### Исходный текст
-------

К какому-то моменту мы с Бобом провели достаточно бесед в тюрьме и уже умели сопоставлять происходящее в сознании преступника до, во время и после преступления с деталями места преступления, виктимологией и другими вещами. Чтобы завоевать доверие, мы стали предлагать местным следователям не только наш взгляд на личность и поведение правонарушителя, но и упреждающие стратегии, рассчитанные на то, чтобы выманить неустановленного субъекта (в нашей терминологии НС) из укрытия, чтобы те, кто имел с ним дело, могли его опознать и сообщить о нем. По сути, это и было формальным началом программы профайлинга и консалтинга в Куантико. В скором времени к нам с Бобом присоединились на неофициальной основе, поскольку они были связаны преподавательской и исследовательской работой два блестящих агента, Рой Хейзелвуд и Кеннет Ланнинг. Первый имел огромный опыт в области межличностного насилия и за четыре года до того ездил со мной в Атланту по делу об убийстве детей, второй сосредоточил внимание на преступлениях против детей.
Но борьба за признание полезности программы и ресурсы, необходимые нам для ее расширения, продолжалась. Руководитель отдела поведенческой науки Роджер Л. Депью был нашим защитником и регулярно выступал от нашего имени перед начальством в академии и штаб-квартире Бюро. Роджер, ветеран Корпуса морской пехоты и бывший начальник полиции Мичигана, постоянно твердил, что консультации по активным делам не отвлекают от миссии академии, а доказывают жизнеспособность наших исследований и выводов и, в конце концов, подтверждают нашу собственную полезность. Конечно, все мы оказывались под сильнейшим давлением от нас требовалось показывать конкретный результат, но нам удалось достичь нескольких впечатляющих успехов, в особенности по делу с убийствами детей в Атланте.
Неудивительно, что первые успехи привели к увеличению числа запросов на наши профайлинговые и консалтинговые услуги. Я был первым и единственным штатным профайлером Бюро в течение нескольких лет. Нагрузка быстро стала непосильной. В январе 1983 года я пошел к Джиму Маккензи, помощнику директора ФБР, отвечавшему за Академию, рассказал о положении дел и попросил о дополнительной помощи на полный рабочий день. Маккензи, как и Роджер Депью, был твердым сторонником программы и к моей просьбе отнесся сочувственно. Ему удалось убедить руководство в полезности этой идеи, а также в необходимости произвести кое-какие изменения в штатном расписании Куантико. По сути, мы «выкрали» несколько человек из других программ, и так ко мне пришли четыре первых профайлера Рон Уокер, Блейн Макилвейн, Джим Хорн и Билл Хагмайер.

-------

### Фрагмент файла данных
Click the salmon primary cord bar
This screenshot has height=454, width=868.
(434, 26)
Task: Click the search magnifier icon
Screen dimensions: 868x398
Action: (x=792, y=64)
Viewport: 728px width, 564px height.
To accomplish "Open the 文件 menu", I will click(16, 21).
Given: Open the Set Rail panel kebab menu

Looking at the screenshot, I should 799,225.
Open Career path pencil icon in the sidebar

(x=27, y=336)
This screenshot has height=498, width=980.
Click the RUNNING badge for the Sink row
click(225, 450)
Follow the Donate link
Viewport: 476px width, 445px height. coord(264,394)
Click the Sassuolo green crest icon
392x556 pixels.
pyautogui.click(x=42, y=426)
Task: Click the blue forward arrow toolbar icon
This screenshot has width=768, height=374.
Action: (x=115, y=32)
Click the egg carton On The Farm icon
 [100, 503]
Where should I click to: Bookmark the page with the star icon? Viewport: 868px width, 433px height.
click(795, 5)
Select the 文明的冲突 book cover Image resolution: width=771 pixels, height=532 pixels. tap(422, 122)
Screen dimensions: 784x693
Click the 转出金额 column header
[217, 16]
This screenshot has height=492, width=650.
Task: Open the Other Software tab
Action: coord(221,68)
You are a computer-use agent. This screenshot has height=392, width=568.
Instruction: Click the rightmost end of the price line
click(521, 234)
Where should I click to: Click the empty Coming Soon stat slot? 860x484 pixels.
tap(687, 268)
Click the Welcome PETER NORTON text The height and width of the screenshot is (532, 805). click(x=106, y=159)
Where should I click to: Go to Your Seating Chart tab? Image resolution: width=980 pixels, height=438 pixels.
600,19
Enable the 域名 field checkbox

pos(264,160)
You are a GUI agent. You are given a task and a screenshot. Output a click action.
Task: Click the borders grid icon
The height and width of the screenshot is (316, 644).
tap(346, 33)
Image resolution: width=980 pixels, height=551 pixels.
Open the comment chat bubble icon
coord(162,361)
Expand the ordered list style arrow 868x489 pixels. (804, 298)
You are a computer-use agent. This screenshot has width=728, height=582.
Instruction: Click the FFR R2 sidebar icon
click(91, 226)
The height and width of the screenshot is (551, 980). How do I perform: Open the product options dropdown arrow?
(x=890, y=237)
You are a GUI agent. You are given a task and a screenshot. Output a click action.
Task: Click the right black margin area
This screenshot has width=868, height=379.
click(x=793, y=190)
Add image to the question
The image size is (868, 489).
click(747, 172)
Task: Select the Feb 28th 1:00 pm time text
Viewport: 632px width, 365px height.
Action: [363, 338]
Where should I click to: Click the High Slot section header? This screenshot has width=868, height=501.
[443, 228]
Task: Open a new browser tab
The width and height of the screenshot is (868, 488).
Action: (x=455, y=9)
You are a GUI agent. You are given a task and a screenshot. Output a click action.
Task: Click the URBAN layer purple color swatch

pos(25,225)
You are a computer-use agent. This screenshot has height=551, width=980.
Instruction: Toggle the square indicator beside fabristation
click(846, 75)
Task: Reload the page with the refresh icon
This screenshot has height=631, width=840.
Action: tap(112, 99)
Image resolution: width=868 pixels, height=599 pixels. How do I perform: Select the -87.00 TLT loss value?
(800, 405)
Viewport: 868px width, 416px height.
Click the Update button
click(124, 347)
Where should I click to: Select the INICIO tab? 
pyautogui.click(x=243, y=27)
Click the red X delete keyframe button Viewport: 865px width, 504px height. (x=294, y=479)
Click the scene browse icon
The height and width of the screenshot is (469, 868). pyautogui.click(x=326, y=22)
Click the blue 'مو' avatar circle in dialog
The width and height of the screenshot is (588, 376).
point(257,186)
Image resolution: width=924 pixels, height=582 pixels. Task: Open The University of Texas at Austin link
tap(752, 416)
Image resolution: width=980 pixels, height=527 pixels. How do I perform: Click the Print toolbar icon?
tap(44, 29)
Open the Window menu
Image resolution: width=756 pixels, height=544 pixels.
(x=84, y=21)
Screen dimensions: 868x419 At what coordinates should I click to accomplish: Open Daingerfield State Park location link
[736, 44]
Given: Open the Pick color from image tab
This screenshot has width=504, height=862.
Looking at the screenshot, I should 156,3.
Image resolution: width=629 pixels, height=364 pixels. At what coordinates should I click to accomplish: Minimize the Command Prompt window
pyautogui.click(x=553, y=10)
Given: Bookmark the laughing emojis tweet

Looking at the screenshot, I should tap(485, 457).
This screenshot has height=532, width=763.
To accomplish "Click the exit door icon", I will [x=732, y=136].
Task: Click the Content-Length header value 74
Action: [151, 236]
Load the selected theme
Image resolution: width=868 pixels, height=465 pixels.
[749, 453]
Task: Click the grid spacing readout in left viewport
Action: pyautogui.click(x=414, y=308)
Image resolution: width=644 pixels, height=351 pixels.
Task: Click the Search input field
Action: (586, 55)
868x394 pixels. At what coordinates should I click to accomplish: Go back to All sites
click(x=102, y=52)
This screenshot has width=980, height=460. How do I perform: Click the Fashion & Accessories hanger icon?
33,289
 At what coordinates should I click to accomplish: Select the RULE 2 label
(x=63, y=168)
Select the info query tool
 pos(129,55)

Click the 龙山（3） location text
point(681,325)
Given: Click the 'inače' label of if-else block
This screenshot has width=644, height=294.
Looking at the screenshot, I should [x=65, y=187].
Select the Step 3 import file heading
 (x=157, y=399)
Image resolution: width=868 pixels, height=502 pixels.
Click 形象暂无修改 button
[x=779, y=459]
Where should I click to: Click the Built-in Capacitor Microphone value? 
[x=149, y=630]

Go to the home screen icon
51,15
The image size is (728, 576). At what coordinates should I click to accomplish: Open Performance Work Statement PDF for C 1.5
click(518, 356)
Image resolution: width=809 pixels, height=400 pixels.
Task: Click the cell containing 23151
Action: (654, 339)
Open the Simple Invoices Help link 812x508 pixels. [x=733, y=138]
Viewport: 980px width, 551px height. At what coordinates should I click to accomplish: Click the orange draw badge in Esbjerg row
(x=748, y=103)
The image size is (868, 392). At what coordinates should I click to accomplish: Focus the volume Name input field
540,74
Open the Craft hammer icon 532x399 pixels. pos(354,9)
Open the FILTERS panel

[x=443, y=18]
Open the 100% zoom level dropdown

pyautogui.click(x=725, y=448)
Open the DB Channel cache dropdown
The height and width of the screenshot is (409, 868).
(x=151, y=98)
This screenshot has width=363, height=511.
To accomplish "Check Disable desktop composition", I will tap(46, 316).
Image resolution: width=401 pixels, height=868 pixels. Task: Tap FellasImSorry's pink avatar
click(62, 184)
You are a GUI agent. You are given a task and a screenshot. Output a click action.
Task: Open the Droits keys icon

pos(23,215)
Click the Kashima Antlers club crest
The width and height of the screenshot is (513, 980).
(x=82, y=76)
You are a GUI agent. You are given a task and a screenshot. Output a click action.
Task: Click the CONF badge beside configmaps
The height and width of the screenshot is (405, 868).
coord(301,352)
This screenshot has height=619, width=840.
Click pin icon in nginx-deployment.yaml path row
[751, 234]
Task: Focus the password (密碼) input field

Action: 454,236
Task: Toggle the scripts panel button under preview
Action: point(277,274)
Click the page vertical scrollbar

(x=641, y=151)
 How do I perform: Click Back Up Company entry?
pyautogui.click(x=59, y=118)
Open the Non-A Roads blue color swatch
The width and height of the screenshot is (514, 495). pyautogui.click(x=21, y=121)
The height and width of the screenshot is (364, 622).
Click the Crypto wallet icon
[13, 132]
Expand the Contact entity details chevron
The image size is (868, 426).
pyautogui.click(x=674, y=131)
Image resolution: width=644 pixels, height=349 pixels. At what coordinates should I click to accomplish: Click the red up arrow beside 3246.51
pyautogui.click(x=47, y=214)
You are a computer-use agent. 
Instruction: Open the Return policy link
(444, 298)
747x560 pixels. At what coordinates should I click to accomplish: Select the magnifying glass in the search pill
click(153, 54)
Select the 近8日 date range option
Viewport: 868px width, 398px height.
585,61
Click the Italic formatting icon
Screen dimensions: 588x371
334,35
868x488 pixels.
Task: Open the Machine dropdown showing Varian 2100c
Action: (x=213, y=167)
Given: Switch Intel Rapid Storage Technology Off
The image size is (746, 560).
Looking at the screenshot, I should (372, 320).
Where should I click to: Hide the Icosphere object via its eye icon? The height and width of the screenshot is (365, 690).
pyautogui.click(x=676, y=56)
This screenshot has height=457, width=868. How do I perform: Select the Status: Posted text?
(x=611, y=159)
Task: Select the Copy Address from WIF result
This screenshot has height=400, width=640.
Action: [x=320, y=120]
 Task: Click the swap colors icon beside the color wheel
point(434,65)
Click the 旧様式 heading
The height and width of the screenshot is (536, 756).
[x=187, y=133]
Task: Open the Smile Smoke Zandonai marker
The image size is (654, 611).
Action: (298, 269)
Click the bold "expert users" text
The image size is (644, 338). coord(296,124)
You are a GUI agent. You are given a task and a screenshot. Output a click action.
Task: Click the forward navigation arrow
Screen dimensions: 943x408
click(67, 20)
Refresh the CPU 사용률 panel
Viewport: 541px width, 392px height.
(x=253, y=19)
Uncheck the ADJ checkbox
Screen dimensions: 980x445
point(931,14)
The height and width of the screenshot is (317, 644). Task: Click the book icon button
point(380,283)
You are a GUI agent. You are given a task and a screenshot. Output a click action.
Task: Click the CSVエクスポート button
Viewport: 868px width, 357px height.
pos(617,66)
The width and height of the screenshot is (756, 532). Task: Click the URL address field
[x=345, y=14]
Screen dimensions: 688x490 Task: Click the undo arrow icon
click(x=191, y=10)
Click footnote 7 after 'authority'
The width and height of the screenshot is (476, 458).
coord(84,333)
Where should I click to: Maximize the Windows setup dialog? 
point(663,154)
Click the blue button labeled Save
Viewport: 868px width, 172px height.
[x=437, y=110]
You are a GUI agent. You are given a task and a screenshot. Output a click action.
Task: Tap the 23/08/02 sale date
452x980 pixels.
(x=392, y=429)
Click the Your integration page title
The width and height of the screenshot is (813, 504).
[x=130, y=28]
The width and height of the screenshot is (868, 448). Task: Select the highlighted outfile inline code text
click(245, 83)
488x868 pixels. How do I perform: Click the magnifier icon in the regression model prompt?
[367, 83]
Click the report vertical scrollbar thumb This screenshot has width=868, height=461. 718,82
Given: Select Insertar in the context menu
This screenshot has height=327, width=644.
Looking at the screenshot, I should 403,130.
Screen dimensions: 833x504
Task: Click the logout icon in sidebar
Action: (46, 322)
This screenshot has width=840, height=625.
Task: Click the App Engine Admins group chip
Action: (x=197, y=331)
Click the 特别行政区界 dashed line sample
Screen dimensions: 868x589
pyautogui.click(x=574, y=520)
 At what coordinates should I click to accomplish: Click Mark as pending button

-------

### Цель задания
Выпишите дословно часть отрывка о программе профайлинга в Куантико, которая начинается со слов «Неудивительно, что первые» и заканчивается словами «и Билл Хагмайер.».

### Ответ
Неудивительно, что первые успехи привели к увеличению числа запросов на наши профайлинговые и консалтинговые услуги. Я был первым и единственным штатным профайлером Бюро в течение нескольких лет. Нагрузка быстро стала непосильной. В январе 1983 года я пошел к Джиму Маккензи, помощнику директора ФБР, отвечавшему за Академию, рассказал о положении дел и попросил о дополнительной помощи на полный рабочий день. Маккензи, как и Роджер Депью, был твердым сторонником программы и к моей просьбе отнесся сочувственно. Ему удалось убедить руководство в полезности этой идеи, а также в необходимости произвести кое-какие изменения в штатном расписании Куантико. По сути, мы «выкрали» несколько человек из других программ, и так ко мне пришли четыре первых профайлера Рон Уокер, Блейн Макилвейн, Джим Хорн и Билл Хагмайер.